Fed's Kaplan warns global slowdown could spill into US

Federal Reserve Bank of Dallas President Robert Kaplan warned on Friday that slight global slowdown as a result of geopolitical uncertainties could ultimately weigh on the U.S. economy.

“The trade tensions and trade uncertainty, in general, I think is having an effect, probably to some extent on weaker global growth,” Kaplan said during an interview with FOX Business’ Maria Bartiromo. “And it’s certainly, I can tell you... having a chilling effect on [businesses’] decision of capex and expansion.”

The Fed president also suggested the effects of the nearly year-long tit-for-tat trade battle between the U.S. and China will eventually start to impact U.S. economic growth.
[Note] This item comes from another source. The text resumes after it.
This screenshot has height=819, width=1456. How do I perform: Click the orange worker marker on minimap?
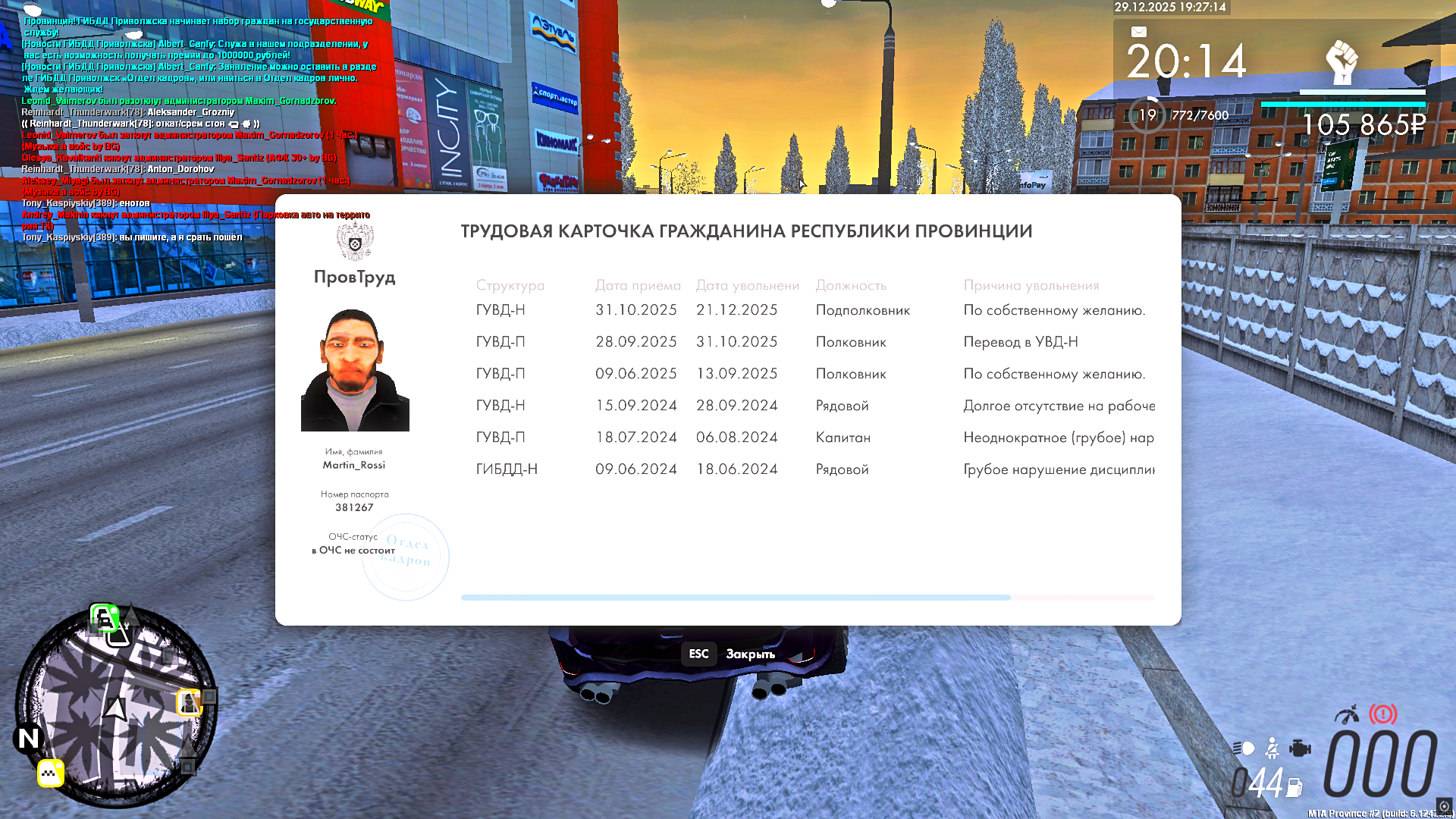tap(189, 702)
The S&P 500, for instance, receives more than 45 percent of its revenue from outside of the U.S, he noted.

“My concern is that when global growth decelerates, as we’ve seen in Italy and Germany and underneath the surface in China, that typically is going to spill over in the United States,” he said. “We’re not immune to slowing global growth.”
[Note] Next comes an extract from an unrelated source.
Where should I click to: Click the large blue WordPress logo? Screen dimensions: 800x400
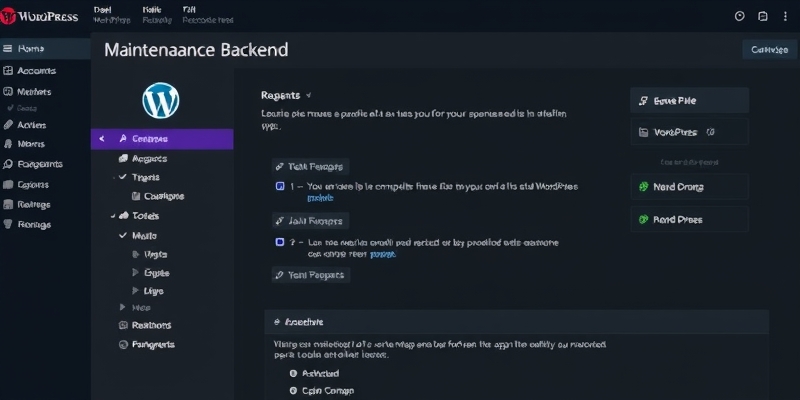point(161,100)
It’s the latest signal that policymakers at the U.S. central bank will be patient -- and slightly dovish -- in setting monetary policy in the year ahead as they watch for signs of an economic downturn.

During the Federal Open Market Committee’s January meeting, Fed Chair Jerome Powell echoed that sentiment. Strong economic data -- the unemployment rate remains near historic lows, and inflation is still hovering around the Fed's 2 percent goal -- indicates the economy will grow at a "solid pace" in the year ahead, Powell said, albeit slower than in 2018.
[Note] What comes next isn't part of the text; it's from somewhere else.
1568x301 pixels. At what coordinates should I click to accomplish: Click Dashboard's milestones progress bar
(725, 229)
But Powell also said that cumulative effects from the U.S.-China trade war; uncertainties surrounding Brexit and economic fallout from a 35-day partial government shutdown in the U.S. warranted a "patient wait-and-see approach" regarding future rate decisions.


"We still see sustained expansion of economic activity, strong labor conditions and inflation near 2 percent," Powell said at the time. "But the crosscurrents suggest a less favorable outlook."